A lovely tribute to Reno. Reno's story was one of the first ones I read when I joined the forum and he was such an inspiration. A beautiful gentle boy that will never be forgotten on this forum. Sending you and his brothers a big hug, they must be missing him so much.
He will always be watching over you all.


----------



## Allan's Girl (Apr 16, 2009)

I don't know what to say. Every time I read a post on Reno I end up bawling my eyes out. I'm so sorry Laurie.


----------



## goldensrbest (Dec 20, 2007)

It is so sad we have to lose them, i wish they lived longer, you speaking of when he left, when the vet was there, we to had the vet come to the house for spencer,it was so calm him leaving.


----------



## Nath (May 12, 2011)

Laurie, Thank you for letting us be a part of his journey the last 17 months, not to mention letting Reno have a part of our heart. He went to the bridge with so much love surrounding him. He was and will always be a champion in my mind.


----------



## SandyK (Mar 20, 2011)

Beautiful tribute for such an amazing boy!! He was such a hero to me fighting hemangio the way he did. I will miss him, but I hope he is running and having fun at the bridge with Phoenix. He will live in your heart forever!!


----------



## CarlosW9FE (Jul 17, 2012)

I am so sorry to hear about the loss of Reno. I'm sitting here on the bus going to work with tears in my eyes as i read through your tribute to your special boy. 

Run free and play hard dear Reno. There are many Bridge friends that will take care of you now. You are sadly missed by everyone.

What you will do
Using the thread of tributes to Reno, decide whether each statement agrees with it. Answer yes or no for each, and quote the words from the thread that decide it.
1. One poster had the vet come to the house for Spencer.
2. Nath says the thread followed Reno's journey for the last 12 months.
3. SandyK hopes Reno is at the bridge with Phoenix.

Dataset content
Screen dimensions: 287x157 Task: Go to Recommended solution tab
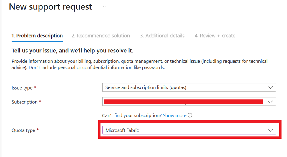tap(100, 36)
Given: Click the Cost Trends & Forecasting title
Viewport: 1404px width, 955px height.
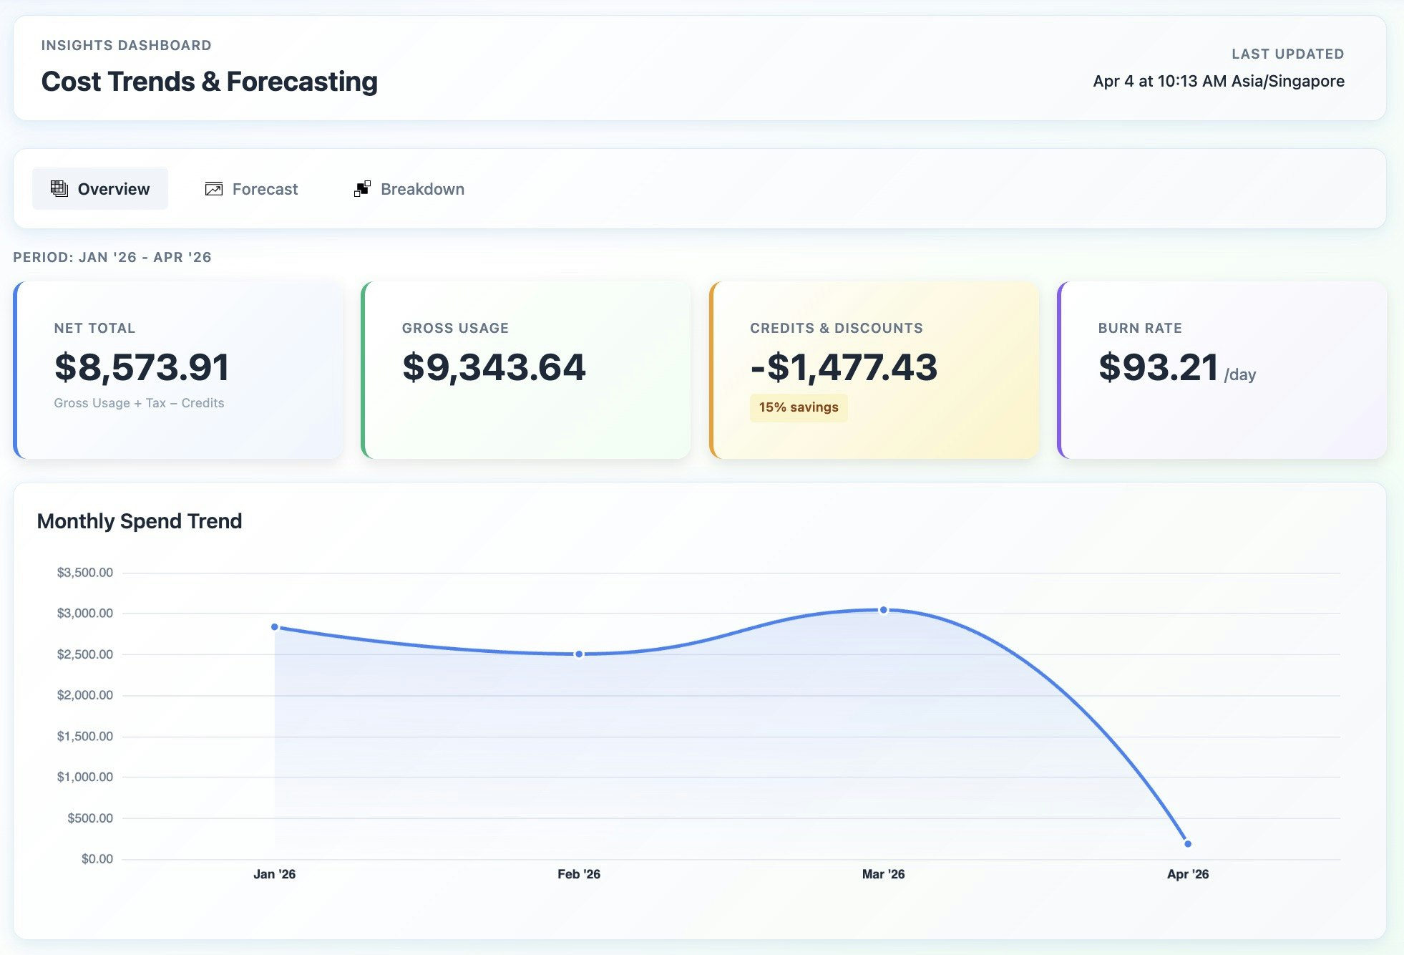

Answer to this exercise
1. Yes: "we to had the vet come to the house for spencer"
2. No: "a part of his journey the last 17 months"
3. Yes: "I hope he is running and having fun at the bridge with Phoenix"